News Feature | July 7, 2014

NIH Names 6 Trial Sites In Undiagnosed Diseases Network (UDN)

By Estel Grace Masangkay

The National Institutes of Health (NIH) announced that it has named 6 medical centers across the U.S. to its Undiagnosed Diseases Network (UDN) in a four year, $43 million initiative to study difficult-to-solve medical cases and their diagnosis.

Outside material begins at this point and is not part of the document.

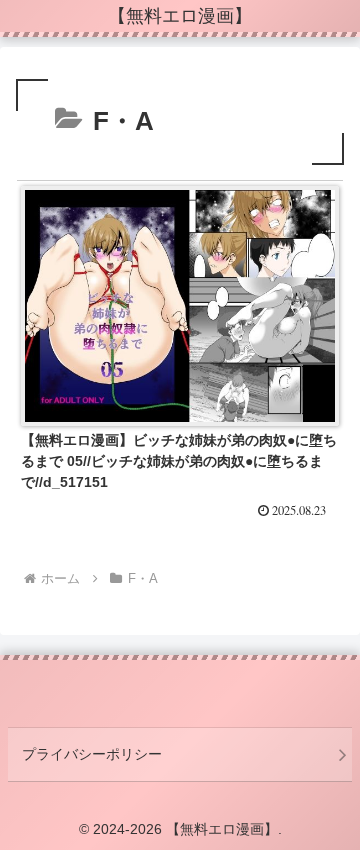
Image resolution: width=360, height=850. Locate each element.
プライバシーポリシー (92, 754)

UDN will build on the NIH program at Bethesda that has assessed hundreds of patients to diagnose rare conditions using genomic approaches. Each of the six clinical sites will contribute medical expertise to the HIN UDN, conducting clinical trials and investigation in patients with prolonged undiagnosed conditions.

James M. Anderson, director of the NIH Division of Program Coordination, Planning, and Strategic Initiatives (DPCPSI), said, “The NIH Undiagnosed Diseases Network has the potential to transform medicine and serve as a catalyst for new discoveries. It is an ideal NIH Common Fund program — the only one focused on diagnoses of rare disorders.”

Undiagnosed diseases are mystery medical conditions that even physicians have difficulty properly diagnosing in spite of extensive clinical evaluation. These conditions may go unrecognized by doctors because they are rarely encountered in medical settings, have gone previously undescribed, or are rare forms of common diseases.

The six institutions were awarded $7.2 million each in grants by the NIH Common Fund to establish UDN clinical sites. These are:

  • Baylor College of Medicine, Houston; Principal Investigator: Brendan H.L. Lee, M.D., Ph.D.
  • Boston Children's Hospital, Brigham and Women's Hospital, and Massachusetts General Hospital, Boston; Principal Investigator: Joseph Loscalzo, M.D., Ph.D.
  • Duke University, Durham, North Carolina; Principal Investigators: Vandana Shashi, M.D. , and David B. Goldstein, Ph.D.
  • Stanford University, Stanford, California; Principal Investigators: Euan A. Ashley, M.D., D.Phil., Jonathan Bernstein, M.D., Ph.D., and Paul Graham Fisher, M.D.
  • University of California, Los Angeles; Principal Investigators: Eric J. Vilain, M.D., Ph.D., Katrina M. Dipple, M.D., Ph.D., Stanley Nelson, M.D., and Christina Palmer, C.G.C., Ph.D.
  • Vanderbilt University Medical Center, Nashville; Principal Investigators: John A. Phillips, III, M.D., and John H. Newman, M.D.

Through its inclusion of the six sites, the NIH UDN will facilitate greater collaboration and opportunities among a larger pool of expert lab and clinical investigators. UDN investigators will share patient genomic data with the research community while adhering to standards of patient privacy and health information management.

“We believe that there is a substantial unmet demand for the diagnoses of conditions that have perplexed skillful physicians. We want to address inquiries from physicians and patients throughout the country who require these services and, in doing so, create a 21st century model for diagnosis and treatment in this genomic and information-intensive era,” said Isaac Kohane, professor of pediatrics at Harvard Medical School and Boston Children’s Hospital and principal investigator of the Coordinating Center.

The network will launch and start operations in its first year, gradually expanding patient recruitment to reach its goal of 50 patients per year by 2017.